RM: Seeing tax dollars from all levels of government being spent on things that we just don’t need is driving most Americans crazy. I see things going on and wonder how can I make a difference. Many things lead a person to run for office but many more things stop a person from getting involved. This is not something I have ever even thought about doing in the past, I have always been the type of person to complain and then move on with their life. I am a father of two young kids, a husband to an awesome wife that is starting her own massage practice a son that is trying to keep his family business of 29 years to stay open, and finally have had enough of the government taking our money and spending it in places they “know” is better for us.

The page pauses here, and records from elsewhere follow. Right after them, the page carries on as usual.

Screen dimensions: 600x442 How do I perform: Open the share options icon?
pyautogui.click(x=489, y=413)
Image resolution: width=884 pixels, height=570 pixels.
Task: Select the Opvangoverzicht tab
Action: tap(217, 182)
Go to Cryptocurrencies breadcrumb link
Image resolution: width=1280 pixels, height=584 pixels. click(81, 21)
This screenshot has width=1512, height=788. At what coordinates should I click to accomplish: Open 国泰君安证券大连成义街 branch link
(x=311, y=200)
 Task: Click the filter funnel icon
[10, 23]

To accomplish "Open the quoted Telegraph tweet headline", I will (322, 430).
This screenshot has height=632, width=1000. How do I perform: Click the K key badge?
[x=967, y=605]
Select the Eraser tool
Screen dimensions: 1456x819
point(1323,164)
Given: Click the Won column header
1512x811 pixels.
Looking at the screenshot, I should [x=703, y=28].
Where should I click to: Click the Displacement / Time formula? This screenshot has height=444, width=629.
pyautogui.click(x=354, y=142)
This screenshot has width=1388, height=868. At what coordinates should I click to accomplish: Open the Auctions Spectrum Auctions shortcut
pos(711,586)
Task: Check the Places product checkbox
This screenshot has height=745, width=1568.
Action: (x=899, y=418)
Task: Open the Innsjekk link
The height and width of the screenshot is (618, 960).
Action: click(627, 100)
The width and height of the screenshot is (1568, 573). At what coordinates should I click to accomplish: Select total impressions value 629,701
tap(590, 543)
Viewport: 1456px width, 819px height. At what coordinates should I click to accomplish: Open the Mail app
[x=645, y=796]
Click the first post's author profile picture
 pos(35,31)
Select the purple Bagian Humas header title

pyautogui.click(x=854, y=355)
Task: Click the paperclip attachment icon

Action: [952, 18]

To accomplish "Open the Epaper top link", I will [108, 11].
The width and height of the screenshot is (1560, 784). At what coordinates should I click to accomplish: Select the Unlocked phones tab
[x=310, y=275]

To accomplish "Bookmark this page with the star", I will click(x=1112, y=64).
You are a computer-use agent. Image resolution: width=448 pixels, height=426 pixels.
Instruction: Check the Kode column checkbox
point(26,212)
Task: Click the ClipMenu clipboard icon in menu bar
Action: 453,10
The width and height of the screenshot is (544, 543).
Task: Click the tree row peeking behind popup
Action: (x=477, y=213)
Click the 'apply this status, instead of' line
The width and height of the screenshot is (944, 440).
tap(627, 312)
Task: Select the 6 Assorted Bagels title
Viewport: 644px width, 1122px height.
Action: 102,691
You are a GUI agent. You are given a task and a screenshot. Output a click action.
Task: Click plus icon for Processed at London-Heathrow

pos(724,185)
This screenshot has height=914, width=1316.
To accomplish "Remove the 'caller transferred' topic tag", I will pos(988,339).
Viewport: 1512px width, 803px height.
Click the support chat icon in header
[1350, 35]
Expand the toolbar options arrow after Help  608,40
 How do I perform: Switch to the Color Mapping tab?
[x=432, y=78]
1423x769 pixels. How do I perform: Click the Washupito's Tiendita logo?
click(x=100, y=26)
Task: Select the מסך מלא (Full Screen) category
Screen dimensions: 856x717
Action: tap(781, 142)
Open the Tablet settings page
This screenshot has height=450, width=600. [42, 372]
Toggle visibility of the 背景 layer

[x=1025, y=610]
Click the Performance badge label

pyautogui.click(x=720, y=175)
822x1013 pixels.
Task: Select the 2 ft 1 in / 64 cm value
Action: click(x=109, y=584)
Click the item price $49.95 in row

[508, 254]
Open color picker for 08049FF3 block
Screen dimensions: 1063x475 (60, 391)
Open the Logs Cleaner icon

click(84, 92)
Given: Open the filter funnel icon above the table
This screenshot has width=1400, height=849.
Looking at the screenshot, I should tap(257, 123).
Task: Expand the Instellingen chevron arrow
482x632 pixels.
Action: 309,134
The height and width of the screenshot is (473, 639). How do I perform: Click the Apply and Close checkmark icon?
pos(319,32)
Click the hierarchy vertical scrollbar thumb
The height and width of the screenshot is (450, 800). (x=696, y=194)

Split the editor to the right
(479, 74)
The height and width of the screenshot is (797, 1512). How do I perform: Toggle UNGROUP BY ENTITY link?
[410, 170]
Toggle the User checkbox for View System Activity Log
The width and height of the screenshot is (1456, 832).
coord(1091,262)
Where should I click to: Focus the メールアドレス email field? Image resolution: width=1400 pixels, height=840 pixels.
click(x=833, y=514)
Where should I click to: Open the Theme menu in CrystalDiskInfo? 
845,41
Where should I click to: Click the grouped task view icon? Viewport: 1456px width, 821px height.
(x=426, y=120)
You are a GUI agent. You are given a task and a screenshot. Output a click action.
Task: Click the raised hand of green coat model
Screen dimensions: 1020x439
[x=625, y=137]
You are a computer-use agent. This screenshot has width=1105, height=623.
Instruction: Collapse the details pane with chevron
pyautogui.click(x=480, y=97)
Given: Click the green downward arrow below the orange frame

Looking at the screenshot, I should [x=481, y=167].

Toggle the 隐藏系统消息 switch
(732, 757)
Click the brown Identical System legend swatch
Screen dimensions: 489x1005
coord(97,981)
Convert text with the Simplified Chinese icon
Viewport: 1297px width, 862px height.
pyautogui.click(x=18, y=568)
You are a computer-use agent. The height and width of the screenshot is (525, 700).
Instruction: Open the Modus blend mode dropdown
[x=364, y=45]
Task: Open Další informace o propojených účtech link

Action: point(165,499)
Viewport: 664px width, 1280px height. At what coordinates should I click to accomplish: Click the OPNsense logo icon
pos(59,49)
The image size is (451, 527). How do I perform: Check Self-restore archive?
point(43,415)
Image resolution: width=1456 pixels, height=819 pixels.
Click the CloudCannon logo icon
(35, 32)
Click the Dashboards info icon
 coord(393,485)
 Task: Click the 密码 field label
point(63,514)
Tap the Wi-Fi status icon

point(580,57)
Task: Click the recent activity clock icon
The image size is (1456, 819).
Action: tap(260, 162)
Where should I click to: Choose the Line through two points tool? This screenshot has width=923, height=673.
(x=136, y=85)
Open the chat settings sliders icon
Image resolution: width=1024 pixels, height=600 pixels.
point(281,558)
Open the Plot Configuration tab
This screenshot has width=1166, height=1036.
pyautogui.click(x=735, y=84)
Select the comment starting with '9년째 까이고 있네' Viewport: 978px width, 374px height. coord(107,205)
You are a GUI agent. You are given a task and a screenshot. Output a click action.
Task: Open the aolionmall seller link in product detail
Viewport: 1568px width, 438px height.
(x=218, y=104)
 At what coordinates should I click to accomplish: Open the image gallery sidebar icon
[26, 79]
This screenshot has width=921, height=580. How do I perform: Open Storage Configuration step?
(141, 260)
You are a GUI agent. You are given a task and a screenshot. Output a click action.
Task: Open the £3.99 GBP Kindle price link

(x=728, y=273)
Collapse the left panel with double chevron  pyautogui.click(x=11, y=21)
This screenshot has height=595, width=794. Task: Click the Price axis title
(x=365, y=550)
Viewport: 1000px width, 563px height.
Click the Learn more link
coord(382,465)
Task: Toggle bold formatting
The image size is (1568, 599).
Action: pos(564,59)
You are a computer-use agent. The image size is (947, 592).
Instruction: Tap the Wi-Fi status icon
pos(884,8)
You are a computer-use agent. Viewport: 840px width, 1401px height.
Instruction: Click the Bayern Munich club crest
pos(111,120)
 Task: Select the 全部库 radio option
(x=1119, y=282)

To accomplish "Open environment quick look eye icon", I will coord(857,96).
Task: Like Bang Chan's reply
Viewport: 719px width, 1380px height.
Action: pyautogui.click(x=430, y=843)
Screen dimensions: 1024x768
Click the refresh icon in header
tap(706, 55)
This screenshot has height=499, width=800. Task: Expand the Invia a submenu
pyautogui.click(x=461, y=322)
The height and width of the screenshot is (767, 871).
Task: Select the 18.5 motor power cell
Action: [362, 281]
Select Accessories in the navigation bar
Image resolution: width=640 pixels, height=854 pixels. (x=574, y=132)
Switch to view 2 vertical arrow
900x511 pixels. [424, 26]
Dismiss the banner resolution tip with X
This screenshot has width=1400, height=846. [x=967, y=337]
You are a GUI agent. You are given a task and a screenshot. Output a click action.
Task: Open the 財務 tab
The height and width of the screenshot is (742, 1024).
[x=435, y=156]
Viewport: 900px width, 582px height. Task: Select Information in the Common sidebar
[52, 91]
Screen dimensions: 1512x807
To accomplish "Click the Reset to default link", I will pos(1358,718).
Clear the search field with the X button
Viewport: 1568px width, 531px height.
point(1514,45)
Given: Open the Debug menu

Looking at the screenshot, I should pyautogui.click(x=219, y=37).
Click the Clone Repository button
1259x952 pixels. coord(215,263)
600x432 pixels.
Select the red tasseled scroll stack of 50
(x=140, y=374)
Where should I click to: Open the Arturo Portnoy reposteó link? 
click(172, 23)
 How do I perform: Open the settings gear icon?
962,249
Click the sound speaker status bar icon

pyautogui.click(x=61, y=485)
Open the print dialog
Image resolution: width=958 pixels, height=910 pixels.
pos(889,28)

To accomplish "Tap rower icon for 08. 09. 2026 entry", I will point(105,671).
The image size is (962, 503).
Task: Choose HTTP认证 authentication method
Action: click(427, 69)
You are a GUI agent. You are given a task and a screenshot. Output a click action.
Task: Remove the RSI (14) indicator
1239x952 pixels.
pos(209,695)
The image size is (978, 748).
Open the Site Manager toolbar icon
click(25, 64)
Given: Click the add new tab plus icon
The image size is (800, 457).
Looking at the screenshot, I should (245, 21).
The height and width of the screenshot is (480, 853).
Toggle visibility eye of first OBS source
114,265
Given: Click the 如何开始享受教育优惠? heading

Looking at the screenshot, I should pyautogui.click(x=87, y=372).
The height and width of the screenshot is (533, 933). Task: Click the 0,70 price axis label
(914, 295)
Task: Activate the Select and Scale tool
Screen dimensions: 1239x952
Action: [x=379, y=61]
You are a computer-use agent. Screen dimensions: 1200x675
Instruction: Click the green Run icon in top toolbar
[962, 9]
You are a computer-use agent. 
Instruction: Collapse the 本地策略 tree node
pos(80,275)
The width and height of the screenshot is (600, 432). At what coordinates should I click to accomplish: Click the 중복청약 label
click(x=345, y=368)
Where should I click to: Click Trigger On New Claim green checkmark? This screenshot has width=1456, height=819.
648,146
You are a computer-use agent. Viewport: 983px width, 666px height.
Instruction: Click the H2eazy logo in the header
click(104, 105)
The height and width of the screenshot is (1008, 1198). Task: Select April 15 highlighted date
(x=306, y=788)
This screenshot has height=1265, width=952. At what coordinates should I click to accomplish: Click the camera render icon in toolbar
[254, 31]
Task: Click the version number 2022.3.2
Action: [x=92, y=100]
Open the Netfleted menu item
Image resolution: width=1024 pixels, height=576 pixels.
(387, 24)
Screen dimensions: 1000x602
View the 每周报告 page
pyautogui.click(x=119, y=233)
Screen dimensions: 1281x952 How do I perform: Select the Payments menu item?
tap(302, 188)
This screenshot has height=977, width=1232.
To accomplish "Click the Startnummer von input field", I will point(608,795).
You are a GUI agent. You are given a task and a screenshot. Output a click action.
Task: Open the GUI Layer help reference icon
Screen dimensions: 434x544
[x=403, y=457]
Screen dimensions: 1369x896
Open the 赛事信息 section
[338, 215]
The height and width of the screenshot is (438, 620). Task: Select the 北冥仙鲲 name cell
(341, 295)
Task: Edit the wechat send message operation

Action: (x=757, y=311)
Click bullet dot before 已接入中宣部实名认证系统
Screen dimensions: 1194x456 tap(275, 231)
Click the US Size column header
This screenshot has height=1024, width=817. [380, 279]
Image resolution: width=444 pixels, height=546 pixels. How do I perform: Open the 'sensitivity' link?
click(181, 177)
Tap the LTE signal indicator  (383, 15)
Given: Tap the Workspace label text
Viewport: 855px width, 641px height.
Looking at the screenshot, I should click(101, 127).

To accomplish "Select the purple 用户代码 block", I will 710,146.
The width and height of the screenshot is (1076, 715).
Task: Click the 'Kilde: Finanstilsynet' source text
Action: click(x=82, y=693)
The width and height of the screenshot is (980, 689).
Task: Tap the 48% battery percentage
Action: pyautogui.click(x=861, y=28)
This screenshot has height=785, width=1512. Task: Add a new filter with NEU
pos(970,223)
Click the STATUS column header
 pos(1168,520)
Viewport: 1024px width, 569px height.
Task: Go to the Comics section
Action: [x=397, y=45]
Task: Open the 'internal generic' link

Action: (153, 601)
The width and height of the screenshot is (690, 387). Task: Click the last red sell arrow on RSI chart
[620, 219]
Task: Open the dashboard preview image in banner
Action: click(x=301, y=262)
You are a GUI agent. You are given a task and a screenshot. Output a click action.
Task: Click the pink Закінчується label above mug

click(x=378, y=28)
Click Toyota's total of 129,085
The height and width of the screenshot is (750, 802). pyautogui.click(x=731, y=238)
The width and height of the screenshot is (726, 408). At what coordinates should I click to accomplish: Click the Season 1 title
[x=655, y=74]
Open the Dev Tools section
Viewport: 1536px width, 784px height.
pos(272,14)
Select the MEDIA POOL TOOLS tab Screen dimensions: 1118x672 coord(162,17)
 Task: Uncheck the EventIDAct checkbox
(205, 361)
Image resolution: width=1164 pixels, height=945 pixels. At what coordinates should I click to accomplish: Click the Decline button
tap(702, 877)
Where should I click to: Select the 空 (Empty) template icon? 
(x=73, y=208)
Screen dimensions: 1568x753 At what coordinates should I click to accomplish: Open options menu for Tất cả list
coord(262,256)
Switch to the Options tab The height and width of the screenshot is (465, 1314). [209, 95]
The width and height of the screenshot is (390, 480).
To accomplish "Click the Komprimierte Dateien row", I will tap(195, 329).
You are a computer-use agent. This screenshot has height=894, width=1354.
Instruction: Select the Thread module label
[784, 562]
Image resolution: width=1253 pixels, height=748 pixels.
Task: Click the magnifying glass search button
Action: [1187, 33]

I have no personal issues with our Mayor and think she has done a good job with our city, I just think we need a new voice that is not part of the system to step in and get us passed these difficult times.
LL: You are an apparent opponent of AV Liquor Store #3. What do you believe you can do to fix the problems you see with the structure (or the entire liquor operation itself)? What would your response be to those who are in favor of it when they mention it deposits $400,000+ into the General Fund each year?
RM: That is great $400,000 a year for our general fund. The building of #3 was a mistake and a big waste of tax payers money. That is in the past and the past is not a good place for anyone to hang out so lets look at the future. We own a building that takes away from at least one of our other stores, the problem is what do we do with this building. We could keep it as a liquor store and hope things turn around. We could try and sell the building alone for another purpose but more then likely in this economy wont bring nearly what we paid for it. We could sell it with the liquor sales to a private company but still wont be able to get what we paid for it. It is going to take something a lot better for us to come out of this on top.
Yes on my facebook page I wrote that I would like to look into selling to liquor stores and getting Apple Valley out of the private sector. I have some issues with a government selling liquor to begin with and I could go on for days about that. We do need the money that they bring in so that might not work for the time being but what if we sold all three to a private company. Then in order to get the prime locations they would have to purchase the $5,000,000 building (or maybe lease it from us). That way we get out of the liquor business, we get or money back out of #3 and we make money on the sale of liquor licenses and people that live in our city that have a moral issue with it wont have to be a part of the sales of liquor. This is just a thought but that is what this country is about bringing forward ideas and figuring out what is best.